26/10/2020

VinteVinte - 90 (só o V)




90.

 

‘D’UNA SENSIBILITÀ SQUISITA’

 

Coimbra, segunda-feira, 29 de Junho de 2020

 

(...)


 

V

 

Ao Teatro alla Scala vão esta noite

Alberto & Edenia, casal gentil.

Giovedi 9 Maggio 1940 alle ore 21,15 precise:

O jovem H. von Karajan rege a orquestra-residente

Em programa de que constam

Cherubini / R. Strauss / Brahms.

A França não tarda a cair.

Edenia & Alberto abandonam Milano.

Refugiam-se no Gerez, muito longe de tudo.
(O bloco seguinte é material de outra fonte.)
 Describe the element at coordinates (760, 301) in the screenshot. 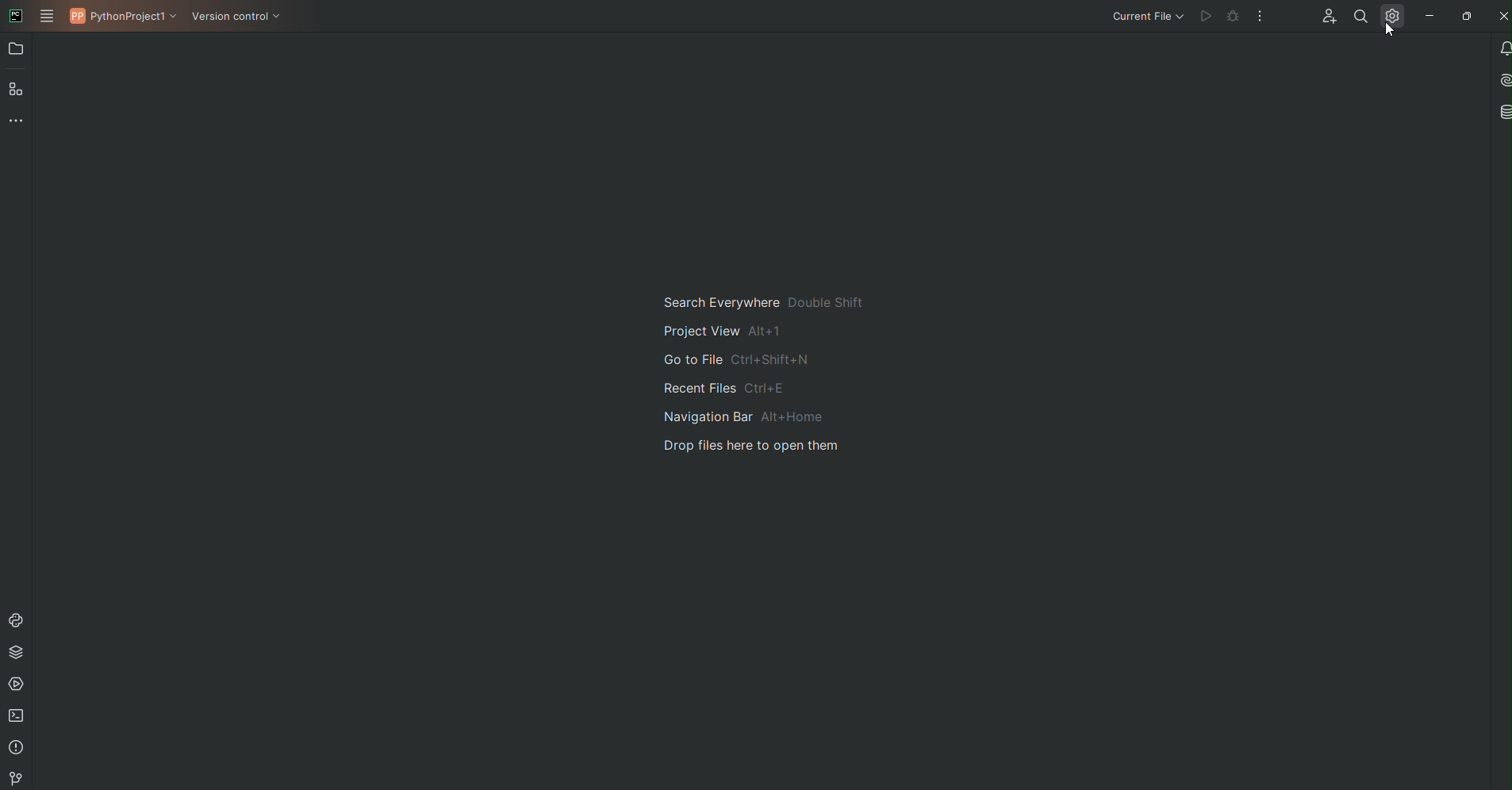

O fascismo de cá é quase insignificante.

Aprendem a Língua, praticam-na com os íncolas.

Lêem Júlio Diniz & Camilo Castelo Branco.

Vão vivendo da mala carregada de ouro.

Não fazem planos nem embolorecem de nostalgia.

Estão ambos na flor-da-idade, são sãos.

Melómanos moderados, escutam a Emissora.

Adquirem a Pensão Verde, prosperam devagar.

Decidem não reproduzir-se – por amor o decidem.

Vão conhecendo insignes figuras:

Nemésio, Branquinho, Régio, Vergílio, Sophia.

Adquirem sociedade paritária de hotel no Porto.

Erigem vivenda na Foz.

Forram obrigações-do-tesouro & títulos-de-aforro.

Vendem as quotas, mantendo-se sem tocar no depósito.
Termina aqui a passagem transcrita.